### YOUR ASSIGNMENT
In the entries below, the lines from the one with "Click the Verification button" through the one with "Task: Expand the Off-Dutywear dropdown arrow" are to be copied exactly; both ends count.

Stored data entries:

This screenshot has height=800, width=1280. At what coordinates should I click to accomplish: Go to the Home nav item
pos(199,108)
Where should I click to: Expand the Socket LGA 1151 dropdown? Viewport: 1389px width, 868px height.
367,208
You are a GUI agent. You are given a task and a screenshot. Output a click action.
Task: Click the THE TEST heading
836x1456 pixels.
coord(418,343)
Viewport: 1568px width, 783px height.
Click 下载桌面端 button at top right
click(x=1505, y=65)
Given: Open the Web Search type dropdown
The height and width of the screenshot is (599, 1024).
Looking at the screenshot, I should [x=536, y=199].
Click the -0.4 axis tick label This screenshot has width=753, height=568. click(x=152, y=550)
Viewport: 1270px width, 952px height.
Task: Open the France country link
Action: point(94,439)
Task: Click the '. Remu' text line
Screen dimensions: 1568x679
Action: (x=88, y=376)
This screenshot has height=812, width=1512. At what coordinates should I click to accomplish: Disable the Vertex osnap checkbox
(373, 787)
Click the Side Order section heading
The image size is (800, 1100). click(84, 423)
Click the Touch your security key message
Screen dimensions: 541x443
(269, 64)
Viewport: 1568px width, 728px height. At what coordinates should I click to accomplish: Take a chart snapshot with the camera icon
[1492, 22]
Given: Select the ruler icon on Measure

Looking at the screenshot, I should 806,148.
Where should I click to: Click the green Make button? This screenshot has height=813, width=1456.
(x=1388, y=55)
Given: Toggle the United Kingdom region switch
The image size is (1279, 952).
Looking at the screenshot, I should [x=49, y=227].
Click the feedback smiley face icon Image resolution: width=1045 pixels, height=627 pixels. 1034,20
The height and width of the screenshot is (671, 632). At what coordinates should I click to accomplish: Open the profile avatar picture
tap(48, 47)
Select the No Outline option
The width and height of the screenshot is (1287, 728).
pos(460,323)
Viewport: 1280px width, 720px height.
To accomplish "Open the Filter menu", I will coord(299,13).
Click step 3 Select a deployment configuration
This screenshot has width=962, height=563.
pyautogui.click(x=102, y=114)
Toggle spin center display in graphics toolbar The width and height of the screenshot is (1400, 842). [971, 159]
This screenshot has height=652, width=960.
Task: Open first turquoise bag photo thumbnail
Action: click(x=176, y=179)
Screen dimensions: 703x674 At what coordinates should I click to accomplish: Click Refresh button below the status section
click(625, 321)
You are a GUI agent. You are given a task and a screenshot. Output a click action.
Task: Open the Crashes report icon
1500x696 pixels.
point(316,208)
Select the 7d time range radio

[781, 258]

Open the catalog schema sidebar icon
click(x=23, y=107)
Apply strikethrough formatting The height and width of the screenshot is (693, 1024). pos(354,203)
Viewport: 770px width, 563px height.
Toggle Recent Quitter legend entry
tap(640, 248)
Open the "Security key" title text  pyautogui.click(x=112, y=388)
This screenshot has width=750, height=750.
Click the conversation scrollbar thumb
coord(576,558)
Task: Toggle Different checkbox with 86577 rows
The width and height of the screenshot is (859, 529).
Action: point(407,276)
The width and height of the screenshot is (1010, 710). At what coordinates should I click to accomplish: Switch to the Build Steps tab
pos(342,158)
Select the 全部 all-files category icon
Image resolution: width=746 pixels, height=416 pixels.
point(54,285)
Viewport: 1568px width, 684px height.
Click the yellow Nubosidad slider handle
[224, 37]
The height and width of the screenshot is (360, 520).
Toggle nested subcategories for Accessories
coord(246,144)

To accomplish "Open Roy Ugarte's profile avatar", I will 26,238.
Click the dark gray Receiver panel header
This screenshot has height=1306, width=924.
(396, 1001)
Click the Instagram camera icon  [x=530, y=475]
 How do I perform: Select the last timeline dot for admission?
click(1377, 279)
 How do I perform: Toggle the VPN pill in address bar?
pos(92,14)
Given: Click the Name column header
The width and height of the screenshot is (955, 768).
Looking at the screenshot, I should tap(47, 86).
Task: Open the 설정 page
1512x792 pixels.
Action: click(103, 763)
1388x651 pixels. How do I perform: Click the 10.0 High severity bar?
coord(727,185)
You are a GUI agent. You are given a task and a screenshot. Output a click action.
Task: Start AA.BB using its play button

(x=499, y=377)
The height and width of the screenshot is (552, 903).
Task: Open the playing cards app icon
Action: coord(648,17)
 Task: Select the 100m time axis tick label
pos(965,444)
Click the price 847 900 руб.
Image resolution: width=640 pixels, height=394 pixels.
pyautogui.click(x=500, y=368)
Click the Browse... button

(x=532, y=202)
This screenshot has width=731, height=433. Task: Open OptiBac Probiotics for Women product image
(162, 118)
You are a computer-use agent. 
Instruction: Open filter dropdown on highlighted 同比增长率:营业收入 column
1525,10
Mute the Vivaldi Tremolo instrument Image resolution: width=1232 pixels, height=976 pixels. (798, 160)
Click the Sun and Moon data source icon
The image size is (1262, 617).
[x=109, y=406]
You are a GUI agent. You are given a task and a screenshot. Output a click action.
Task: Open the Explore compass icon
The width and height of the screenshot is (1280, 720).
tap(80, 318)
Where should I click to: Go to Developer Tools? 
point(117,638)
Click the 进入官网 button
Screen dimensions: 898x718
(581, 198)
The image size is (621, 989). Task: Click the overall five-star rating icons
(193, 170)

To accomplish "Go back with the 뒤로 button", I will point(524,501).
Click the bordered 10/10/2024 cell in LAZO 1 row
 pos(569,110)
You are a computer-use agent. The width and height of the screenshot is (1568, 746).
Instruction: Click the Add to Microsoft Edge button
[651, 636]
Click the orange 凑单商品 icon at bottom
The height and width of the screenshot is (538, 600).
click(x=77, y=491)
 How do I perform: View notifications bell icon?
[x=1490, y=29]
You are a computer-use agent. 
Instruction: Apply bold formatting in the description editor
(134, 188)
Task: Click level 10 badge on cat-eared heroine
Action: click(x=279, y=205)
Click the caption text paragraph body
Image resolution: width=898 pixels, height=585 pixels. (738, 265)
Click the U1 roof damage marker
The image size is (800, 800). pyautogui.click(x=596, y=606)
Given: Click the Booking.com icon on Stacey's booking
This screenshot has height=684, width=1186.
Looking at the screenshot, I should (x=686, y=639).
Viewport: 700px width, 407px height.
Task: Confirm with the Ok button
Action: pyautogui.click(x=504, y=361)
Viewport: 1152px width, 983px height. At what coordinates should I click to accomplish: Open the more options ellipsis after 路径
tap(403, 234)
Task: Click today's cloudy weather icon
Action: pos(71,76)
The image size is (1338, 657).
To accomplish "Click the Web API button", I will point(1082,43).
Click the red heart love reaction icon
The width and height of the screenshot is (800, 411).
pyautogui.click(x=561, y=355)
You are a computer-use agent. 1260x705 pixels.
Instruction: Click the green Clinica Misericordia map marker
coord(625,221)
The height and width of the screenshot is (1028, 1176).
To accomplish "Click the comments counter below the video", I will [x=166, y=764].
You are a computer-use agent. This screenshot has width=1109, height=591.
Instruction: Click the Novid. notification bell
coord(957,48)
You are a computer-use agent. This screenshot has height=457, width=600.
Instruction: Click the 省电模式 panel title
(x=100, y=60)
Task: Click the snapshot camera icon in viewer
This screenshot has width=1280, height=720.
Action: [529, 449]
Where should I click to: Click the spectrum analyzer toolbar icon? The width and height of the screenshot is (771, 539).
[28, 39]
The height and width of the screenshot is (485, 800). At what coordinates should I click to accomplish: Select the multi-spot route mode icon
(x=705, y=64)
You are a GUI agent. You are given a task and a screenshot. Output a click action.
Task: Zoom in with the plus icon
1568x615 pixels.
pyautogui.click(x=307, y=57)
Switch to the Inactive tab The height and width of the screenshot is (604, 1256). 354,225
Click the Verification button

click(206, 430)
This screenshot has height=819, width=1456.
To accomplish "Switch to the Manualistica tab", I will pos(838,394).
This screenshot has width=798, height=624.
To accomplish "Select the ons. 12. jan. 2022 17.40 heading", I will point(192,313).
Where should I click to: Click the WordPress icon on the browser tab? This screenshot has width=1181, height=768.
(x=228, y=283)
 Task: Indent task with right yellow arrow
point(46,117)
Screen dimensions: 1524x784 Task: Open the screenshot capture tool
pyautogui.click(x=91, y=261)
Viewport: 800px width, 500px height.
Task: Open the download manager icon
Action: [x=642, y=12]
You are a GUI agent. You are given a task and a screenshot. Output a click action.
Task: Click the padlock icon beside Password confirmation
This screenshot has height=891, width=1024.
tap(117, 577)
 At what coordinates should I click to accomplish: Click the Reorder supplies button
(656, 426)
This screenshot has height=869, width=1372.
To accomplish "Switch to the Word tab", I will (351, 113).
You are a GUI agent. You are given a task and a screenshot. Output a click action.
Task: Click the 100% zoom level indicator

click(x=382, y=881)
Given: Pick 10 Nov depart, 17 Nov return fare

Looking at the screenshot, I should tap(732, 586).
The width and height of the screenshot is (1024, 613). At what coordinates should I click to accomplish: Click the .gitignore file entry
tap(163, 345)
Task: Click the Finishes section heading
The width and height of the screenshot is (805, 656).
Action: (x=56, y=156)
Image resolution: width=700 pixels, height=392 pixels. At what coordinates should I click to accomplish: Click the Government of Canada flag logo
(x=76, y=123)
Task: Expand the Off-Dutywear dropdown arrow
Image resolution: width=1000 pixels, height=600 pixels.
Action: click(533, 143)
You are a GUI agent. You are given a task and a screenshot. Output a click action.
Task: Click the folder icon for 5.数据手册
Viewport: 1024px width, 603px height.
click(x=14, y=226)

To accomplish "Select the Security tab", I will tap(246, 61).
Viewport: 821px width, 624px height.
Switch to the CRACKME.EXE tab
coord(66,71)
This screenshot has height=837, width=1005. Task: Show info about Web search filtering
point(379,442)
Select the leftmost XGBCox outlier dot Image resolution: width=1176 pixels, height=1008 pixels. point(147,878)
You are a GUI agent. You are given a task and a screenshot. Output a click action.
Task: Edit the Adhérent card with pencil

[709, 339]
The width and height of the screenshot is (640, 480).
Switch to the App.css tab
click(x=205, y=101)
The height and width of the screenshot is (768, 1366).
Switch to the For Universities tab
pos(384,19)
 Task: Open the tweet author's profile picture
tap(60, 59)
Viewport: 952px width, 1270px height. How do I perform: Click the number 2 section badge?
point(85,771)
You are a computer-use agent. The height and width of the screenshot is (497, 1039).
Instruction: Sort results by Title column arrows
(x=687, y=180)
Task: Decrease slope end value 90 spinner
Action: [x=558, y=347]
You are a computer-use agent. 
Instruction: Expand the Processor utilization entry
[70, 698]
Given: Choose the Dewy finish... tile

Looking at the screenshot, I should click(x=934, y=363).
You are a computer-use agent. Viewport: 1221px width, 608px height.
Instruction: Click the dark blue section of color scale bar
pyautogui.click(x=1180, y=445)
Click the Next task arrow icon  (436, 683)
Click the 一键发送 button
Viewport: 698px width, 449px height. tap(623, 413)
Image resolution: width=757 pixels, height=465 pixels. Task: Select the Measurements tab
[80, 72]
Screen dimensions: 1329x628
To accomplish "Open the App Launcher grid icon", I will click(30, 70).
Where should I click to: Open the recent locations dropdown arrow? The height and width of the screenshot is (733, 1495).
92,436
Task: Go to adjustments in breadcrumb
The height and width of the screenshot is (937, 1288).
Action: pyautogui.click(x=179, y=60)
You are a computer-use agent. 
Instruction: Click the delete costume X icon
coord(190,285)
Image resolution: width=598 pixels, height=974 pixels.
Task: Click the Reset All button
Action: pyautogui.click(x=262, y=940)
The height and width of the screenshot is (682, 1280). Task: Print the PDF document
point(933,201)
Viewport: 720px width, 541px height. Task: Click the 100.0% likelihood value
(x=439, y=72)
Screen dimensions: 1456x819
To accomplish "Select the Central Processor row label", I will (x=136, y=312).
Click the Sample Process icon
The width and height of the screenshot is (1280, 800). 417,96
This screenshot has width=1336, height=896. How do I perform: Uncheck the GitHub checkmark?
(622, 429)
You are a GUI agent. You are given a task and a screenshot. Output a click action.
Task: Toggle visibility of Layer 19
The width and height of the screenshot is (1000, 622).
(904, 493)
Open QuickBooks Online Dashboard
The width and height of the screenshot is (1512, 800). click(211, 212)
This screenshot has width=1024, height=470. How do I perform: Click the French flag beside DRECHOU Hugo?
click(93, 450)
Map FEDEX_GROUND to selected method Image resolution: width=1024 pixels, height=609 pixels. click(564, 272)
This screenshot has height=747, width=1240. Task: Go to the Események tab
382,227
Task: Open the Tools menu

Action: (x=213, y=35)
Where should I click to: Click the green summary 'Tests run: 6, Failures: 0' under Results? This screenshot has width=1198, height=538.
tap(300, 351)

### SOLUTION FOR THIS EXERCISE
Click the Verification button

click(206, 430)
This screenshot has height=819, width=1456.
To accomplish "Switch to the Manualistica tab", I will pos(838,394).
This screenshot has width=798, height=624.
To accomplish "Select the ons. 12. jan. 2022 17.40 heading", I will point(192,313).
Where should I click to: Click the WordPress icon on the browser tab? This screenshot has width=1181, height=768.
(x=228, y=283)
 Task: Indent task with right yellow arrow
point(46,117)
Screen dimensions: 1524x784 Task: Open the screenshot capture tool
pyautogui.click(x=91, y=261)
Viewport: 800px width, 500px height.
Task: Open the download manager icon
Action: [x=642, y=12]
You are a GUI agent. You are given a task and a screenshot. Output a click action.
Task: Click the padlock icon beside Password confirmation
This screenshot has height=891, width=1024.
tap(117, 577)
 At what coordinates should I click to accomplish: Click the Reorder supplies button
(656, 426)
This screenshot has height=869, width=1372.
To accomplish "Switch to the Word tab", I will (351, 113).
You are a GUI agent. You are given a task and a screenshot. Output a click action.
Task: Click the 100% zoom level indicator

click(x=382, y=881)
Given: Pick 10 Nov depart, 17 Nov return fare

Looking at the screenshot, I should tap(732, 586).
The width and height of the screenshot is (1024, 613). At what coordinates should I click to accomplish: Click the .gitignore file entry
tap(163, 345)
Task: Click the Finishes section heading
The width and height of the screenshot is (805, 656).
Action: (x=56, y=156)
Image resolution: width=700 pixels, height=392 pixels. At what coordinates should I click to accomplish: Click the Government of Canada flag logo
(x=76, y=123)
Task: Expand the Off-Dutywear dropdown arrow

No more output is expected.